▶ [Passage shown]:

^^^^

Earning a salary? Looking to save tax the smart way? Then you have two options. First is salary restructuring and second is tax saving instruments. Here we take a look at both these options and how to use them effectively.

Salary restructuring: As the term implies, salary restructuring allows you to redesign your salary, so as to reduce your total tax liability. Here are some steps you can take in order to reduce your tax liability.

  • Do you need a house? Does your employer offer Rent Free Accommodation or House Rent Allowance? Then go for it, as the amount gets deducted from your total taxable income.
  • Does your company expect you to wear uniform at work? If so, the expenses incurred on buying and maintenance the uniform will not be taxed.
  • Does your employer provide you with allowance for your children’s education and hostel accommodation? Then use it to claim exemption under section 10 (14).
  • Does your company provide you with a telephone facility in your home? Then it not taxed. However be warned against taking telephone allowance, since it is totally taxable and will increase your taxable income.
  • Opt for the car facility, since the value of the perk is much lower than the actual expenditure incurred on the car.
  • We all have to visit the doctor at some point of time. So save tax by claiming medical reimbursements up to Rs.15, 000.00 p.a. But don’t take any medical allowance, since it is completely taxable.
  • If your employer pays Fringe Benefit tax (FBT), then sum of fringe benefits, is tax-free for you. Also if salary is paid in arrears or in advance, claim relief under section 89 (1).
  • Always ask your employer to include dearness allowance and dearness pay along with commissions earned in your salary. It will lower your tax liability on house rent allowance, gratuity and pension.
  • If you are eligible for a pension, always get it commuted, as commuted pension is tax-free for government employees and partially exempted for others. You can get tax relief under section 89(1).
  • If your current employer is participating in an authorized provident fund, and you change your employer within 5 years of joining the firm, ensure your new employer is also a member of the authorized provident firm. It will let you transfer the corpus in your provident fund to the new company without paying any tax. Also insist your employer fix his contribution to your provident fund to 12% of your salary, as it is the highest limit for tax exemption.
  • Plan your retirement or resignation at the start of the financial year in order to lower the tax on retirement benefits.
  • As leave travel concession is not taxed if certain criteria are fulfilled, try to claim this incentive to the highest possible level, without having to pay any tax.

Let us assume your annual salary is Rs. 2,00,000. You get HRA of Rs. 10,000 and your medical reimbursement is Rs. 5,000. Your employer gives you an allowance of Rs. 15,000 for your son’s educational expenses. So instead of Rs. 2,00,000 your total taxable salary now becomes Rs. 1,70,000 (2,00,000 - 10,000 - 5,000 - 15,000). This will effectively reduce your tax liability.

^^^^

▶ [Input data]:
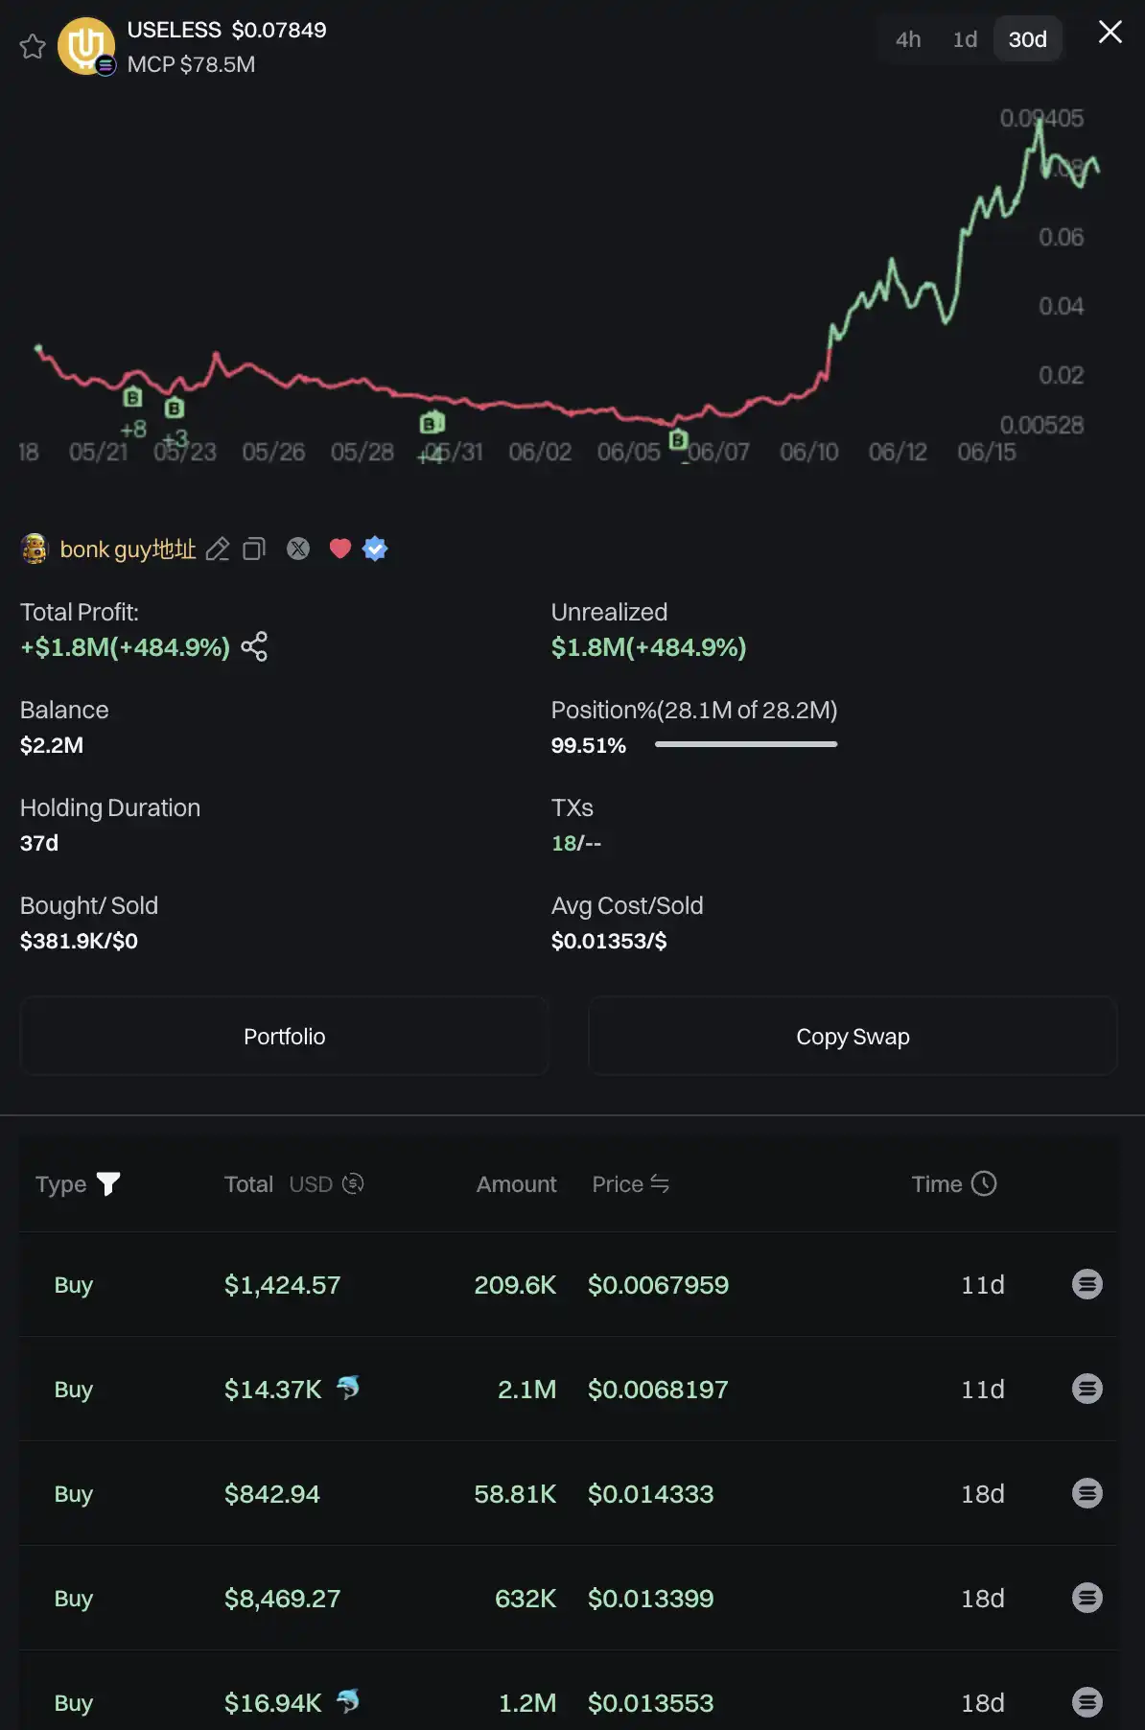
Task: Click the Copy Swap button
Action: (x=853, y=1037)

^^^^

In the salary restructuring passage, what share of your salary should you ask your employer to set as its provident fund contribution?

12% of your salary, the highest limit for tax exemption.